Photo by Nicolò Canu on Unsplash
Watch out, Silicon Valley – there’s a new tech wunderkind in town, and he’s not old enough to drive.
Michael Goldstein, a 13-year-old AI enthusiast, is turning heads and dropping jaws with his audacious tech ambitions. While most teenagers are battling high school drama, Goldstein is sliding into the DMs of tech titans and pitching AI startups like it’s his full-time job.
From Drones to AI Dreams
Before diving into the AI world, Goldstein was already a mini-entrepreneur. In sixth grade, he built drones and ran a weather balloon business – because apparently, standard teenage hobbies weren’t challenging enough.
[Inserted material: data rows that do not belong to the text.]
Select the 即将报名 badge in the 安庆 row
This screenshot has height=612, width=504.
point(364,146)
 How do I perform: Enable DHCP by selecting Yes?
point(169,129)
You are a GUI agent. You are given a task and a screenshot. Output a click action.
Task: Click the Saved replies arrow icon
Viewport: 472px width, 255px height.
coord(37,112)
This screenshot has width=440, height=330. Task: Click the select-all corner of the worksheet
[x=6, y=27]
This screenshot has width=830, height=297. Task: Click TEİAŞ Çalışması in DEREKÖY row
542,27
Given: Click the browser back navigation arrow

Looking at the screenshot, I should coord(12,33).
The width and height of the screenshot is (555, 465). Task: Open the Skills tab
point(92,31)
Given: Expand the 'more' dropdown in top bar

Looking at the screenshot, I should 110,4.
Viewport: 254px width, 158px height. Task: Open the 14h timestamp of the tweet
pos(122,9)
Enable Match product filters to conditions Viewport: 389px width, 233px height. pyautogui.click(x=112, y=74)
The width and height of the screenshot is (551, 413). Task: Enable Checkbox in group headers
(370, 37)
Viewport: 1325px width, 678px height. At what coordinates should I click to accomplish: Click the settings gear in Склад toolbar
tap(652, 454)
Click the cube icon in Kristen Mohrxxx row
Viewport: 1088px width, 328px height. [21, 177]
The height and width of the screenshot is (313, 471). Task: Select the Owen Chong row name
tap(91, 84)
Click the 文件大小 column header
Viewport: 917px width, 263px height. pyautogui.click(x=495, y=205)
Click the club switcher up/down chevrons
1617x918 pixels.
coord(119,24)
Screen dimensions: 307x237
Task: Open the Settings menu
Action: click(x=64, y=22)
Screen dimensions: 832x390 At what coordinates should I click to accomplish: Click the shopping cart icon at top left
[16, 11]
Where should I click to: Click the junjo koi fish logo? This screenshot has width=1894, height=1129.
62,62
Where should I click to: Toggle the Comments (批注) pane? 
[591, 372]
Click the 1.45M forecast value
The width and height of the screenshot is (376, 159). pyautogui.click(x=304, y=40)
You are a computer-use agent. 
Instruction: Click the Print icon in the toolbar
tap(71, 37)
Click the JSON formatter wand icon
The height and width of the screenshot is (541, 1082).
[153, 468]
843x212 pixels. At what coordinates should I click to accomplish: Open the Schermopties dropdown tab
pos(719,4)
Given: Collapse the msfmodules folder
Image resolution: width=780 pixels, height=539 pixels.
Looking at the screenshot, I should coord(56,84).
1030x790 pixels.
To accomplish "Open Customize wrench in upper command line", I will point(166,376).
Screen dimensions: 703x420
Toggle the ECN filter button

His mother proudly recalls the moment he sent a balloon high enough to see Earth’s curvature, declaring he can “achieve anything he sets his mind to”.
The AI Hustle
This summer, Goldstein embarked on a tech pilgrimage to San Francisco, meeting with OpenAI founder Sam Altman and touring venture capital firms. His current project, Kodo, is an AI design agent he claims is the “world’s most powerful” – a bold statement from someone who can barely drive.
Not Everyone’s Impressed
While the tech community is buzzing, some critics argue that teenagers should focus on being kids. One AI founder bluntly tweeted: “If you’re 12, go be a kid”. But Goldstein seems unfazed, embodying the classic Silicon Valley “move fast and break things” mantra.
With regulations around AI for minors still evolving, Goldstein represents a new generation of tech-native entrepreneurs who see artificial intelligence as just another playground for innovation. Whether he becomes the next tech mogul or just a fascinating footnote remains to be seen.